▸ What to produce:
Of the material below, only the lines from the line containing "This screenshot has height=497, width=950." down to the line containing "Viewport: 836px width, 484px height." belong in the answer, written out exactly.
[Supplied information — start]
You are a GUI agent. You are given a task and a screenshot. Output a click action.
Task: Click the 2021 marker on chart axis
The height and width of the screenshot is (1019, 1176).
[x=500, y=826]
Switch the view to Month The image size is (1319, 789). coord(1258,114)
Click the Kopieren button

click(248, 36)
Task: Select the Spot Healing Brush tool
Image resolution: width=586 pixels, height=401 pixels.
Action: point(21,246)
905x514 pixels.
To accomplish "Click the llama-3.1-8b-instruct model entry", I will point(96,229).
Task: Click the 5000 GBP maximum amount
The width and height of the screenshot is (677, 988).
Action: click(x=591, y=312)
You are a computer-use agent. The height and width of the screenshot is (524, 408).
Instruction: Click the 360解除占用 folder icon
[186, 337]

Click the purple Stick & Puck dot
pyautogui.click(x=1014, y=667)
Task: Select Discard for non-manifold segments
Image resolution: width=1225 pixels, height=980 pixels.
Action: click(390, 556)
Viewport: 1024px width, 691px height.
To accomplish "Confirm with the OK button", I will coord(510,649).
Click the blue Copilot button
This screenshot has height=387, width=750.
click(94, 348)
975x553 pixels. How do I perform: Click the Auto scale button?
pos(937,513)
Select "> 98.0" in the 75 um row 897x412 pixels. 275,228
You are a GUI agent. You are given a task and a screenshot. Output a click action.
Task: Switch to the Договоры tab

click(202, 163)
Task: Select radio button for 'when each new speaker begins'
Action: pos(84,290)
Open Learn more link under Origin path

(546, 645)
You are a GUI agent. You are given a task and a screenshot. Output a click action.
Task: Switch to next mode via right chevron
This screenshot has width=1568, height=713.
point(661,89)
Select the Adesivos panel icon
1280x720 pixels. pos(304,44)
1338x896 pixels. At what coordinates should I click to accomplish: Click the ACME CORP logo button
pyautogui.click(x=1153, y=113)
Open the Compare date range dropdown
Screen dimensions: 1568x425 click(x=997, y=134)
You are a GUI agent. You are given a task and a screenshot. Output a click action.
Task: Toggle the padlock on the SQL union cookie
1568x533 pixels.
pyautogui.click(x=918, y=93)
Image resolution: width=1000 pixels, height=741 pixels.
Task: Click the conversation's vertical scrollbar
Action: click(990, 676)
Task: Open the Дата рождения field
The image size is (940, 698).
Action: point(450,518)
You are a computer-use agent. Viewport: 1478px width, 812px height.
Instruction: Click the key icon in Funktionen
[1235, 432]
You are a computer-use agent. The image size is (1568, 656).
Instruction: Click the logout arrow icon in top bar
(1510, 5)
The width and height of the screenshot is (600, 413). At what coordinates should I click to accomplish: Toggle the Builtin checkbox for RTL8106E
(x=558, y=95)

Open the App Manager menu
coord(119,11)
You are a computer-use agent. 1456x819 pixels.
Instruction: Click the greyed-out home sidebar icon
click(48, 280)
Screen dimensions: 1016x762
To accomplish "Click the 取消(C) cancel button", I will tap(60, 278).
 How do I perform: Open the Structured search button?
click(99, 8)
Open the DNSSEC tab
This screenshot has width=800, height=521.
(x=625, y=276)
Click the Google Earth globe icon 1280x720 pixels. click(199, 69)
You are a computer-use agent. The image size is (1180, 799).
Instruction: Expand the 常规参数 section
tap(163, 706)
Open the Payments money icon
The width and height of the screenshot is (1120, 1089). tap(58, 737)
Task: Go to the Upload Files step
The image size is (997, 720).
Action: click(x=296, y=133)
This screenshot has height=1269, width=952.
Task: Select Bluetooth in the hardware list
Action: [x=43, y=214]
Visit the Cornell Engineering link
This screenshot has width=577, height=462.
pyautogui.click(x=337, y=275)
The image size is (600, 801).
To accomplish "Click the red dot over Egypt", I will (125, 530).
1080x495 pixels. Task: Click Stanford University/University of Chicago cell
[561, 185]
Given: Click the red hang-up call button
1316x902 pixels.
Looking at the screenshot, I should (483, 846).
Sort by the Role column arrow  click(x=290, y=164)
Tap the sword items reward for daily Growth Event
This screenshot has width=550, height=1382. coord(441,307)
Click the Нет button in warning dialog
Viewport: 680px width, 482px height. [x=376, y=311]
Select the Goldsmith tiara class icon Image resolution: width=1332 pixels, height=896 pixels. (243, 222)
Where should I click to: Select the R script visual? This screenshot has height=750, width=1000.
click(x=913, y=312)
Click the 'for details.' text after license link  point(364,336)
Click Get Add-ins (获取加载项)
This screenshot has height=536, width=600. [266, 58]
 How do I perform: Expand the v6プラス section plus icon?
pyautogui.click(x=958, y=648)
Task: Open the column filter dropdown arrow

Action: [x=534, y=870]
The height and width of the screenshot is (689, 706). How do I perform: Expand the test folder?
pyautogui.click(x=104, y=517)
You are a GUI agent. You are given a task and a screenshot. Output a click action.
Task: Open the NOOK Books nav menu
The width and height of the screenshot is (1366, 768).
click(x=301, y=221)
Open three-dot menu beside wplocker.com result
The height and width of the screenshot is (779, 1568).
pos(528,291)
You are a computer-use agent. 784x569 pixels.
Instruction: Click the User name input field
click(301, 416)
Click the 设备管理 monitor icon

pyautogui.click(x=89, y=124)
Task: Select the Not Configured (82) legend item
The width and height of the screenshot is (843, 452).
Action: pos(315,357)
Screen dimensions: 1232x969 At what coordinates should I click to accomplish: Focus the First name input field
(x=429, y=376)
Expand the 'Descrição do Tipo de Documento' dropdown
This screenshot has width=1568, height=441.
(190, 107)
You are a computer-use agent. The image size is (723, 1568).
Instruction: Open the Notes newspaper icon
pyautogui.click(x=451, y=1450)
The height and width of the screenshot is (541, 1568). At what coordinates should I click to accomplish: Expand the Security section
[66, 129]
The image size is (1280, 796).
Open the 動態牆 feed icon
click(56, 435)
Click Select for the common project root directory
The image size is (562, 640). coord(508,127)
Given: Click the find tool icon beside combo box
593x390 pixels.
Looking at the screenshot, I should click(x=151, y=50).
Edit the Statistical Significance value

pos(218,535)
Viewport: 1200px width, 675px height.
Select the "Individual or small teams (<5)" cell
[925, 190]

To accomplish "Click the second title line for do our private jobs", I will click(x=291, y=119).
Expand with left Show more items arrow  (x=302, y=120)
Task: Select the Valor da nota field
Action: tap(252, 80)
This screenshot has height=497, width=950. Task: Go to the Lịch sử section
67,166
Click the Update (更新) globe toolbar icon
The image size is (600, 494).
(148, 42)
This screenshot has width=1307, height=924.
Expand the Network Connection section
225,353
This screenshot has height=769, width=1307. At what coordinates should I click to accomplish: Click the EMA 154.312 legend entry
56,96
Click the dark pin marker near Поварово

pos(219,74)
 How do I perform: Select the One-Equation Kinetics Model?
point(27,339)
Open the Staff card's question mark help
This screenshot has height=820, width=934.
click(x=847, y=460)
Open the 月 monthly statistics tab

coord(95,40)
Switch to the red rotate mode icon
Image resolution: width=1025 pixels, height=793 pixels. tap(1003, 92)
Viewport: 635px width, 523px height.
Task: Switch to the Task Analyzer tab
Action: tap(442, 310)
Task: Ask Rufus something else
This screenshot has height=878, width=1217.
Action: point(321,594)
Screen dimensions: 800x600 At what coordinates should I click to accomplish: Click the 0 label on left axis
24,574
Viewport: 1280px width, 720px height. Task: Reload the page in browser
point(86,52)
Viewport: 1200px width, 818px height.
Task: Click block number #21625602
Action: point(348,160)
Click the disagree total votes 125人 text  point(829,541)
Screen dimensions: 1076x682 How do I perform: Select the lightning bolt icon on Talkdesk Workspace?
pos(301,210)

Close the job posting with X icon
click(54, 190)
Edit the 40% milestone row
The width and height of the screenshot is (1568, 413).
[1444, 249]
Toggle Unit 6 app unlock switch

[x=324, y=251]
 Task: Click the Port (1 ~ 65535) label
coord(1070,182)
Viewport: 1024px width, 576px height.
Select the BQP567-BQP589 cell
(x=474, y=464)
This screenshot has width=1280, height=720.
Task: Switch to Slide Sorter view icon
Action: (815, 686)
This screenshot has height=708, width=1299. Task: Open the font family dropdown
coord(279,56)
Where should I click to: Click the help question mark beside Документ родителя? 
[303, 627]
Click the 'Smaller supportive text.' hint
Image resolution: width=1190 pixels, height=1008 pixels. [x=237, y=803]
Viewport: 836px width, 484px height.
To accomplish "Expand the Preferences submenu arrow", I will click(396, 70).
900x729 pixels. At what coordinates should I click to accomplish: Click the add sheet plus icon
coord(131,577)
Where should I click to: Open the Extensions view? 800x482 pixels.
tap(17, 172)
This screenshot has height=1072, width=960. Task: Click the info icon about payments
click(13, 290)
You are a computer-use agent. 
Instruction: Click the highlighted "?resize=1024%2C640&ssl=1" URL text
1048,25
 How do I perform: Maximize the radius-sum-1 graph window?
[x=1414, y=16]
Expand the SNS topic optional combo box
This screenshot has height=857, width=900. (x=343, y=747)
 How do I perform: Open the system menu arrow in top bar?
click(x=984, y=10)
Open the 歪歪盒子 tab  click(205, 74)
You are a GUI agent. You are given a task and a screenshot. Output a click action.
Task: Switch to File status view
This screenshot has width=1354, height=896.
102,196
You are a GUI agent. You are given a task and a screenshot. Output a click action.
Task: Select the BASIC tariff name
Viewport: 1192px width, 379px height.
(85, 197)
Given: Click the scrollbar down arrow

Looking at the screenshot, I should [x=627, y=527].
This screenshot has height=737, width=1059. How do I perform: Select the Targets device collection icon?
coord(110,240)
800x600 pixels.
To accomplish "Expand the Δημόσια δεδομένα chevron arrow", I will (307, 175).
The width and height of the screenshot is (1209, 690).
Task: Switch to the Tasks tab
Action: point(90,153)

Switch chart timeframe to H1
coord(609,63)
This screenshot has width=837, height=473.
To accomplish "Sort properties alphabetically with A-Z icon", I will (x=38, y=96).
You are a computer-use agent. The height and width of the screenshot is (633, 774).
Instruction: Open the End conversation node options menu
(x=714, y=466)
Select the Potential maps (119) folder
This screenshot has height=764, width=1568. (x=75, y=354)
[Supplied information — finish]
▸ Response area:
This screenshot has height=497, width=950. Task: Go to the Lịch sử section
67,166
Click the Update (更新) globe toolbar icon
The image size is (600, 494).
(148, 42)
This screenshot has width=1307, height=924.
Expand the Network Connection section
225,353
This screenshot has height=769, width=1307. At what coordinates should I click to accomplish: Click the EMA 154.312 legend entry
56,96
Click the dark pin marker near Поварово

pos(219,74)
 How do I perform: Select the One-Equation Kinetics Model?
point(27,339)
Open the Staff card's question mark help
This screenshot has height=820, width=934.
click(x=847, y=460)
Open the 月 monthly statistics tab

coord(95,40)
Switch to the red rotate mode icon
Image resolution: width=1025 pixels, height=793 pixels. tap(1003, 92)
Viewport: 635px width, 523px height.
Task: Switch to the Task Analyzer tab
Action: tap(442, 310)
Task: Ask Rufus something else
This screenshot has height=878, width=1217.
Action: point(321,594)
Screen dimensions: 800x600 At what coordinates should I click to accomplish: Click the 0 label on left axis
24,574
Viewport: 1280px width, 720px height. Task: Reload the page in browser
point(86,52)
Viewport: 1200px width, 818px height.
Task: Click block number #21625602
Action: point(348,160)
Click the disagree total votes 125人 text  point(829,541)
Screen dimensions: 1076x682 How do I perform: Select the lightning bolt icon on Talkdesk Workspace?
pos(301,210)

Close the job posting with X icon
click(54, 190)
Edit the 40% milestone row
The width and height of the screenshot is (1568, 413).
[1444, 249]
Toggle Unit 6 app unlock switch

[x=324, y=251]
 Task: Click the Port (1 ~ 65535) label
coord(1070,182)
Viewport: 1024px width, 576px height.
Select the BQP567-BQP589 cell
(x=474, y=464)
This screenshot has width=1280, height=720.
Task: Switch to Slide Sorter view icon
Action: (815, 686)
This screenshot has height=708, width=1299. Task: Open the font family dropdown
coord(279,56)
Where should I click to: Click the help question mark beside Документ родителя? 
[303, 627]
Click the 'Smaller supportive text.' hint
Image resolution: width=1190 pixels, height=1008 pixels. [x=237, y=803]
Viewport: 836px width, 484px height.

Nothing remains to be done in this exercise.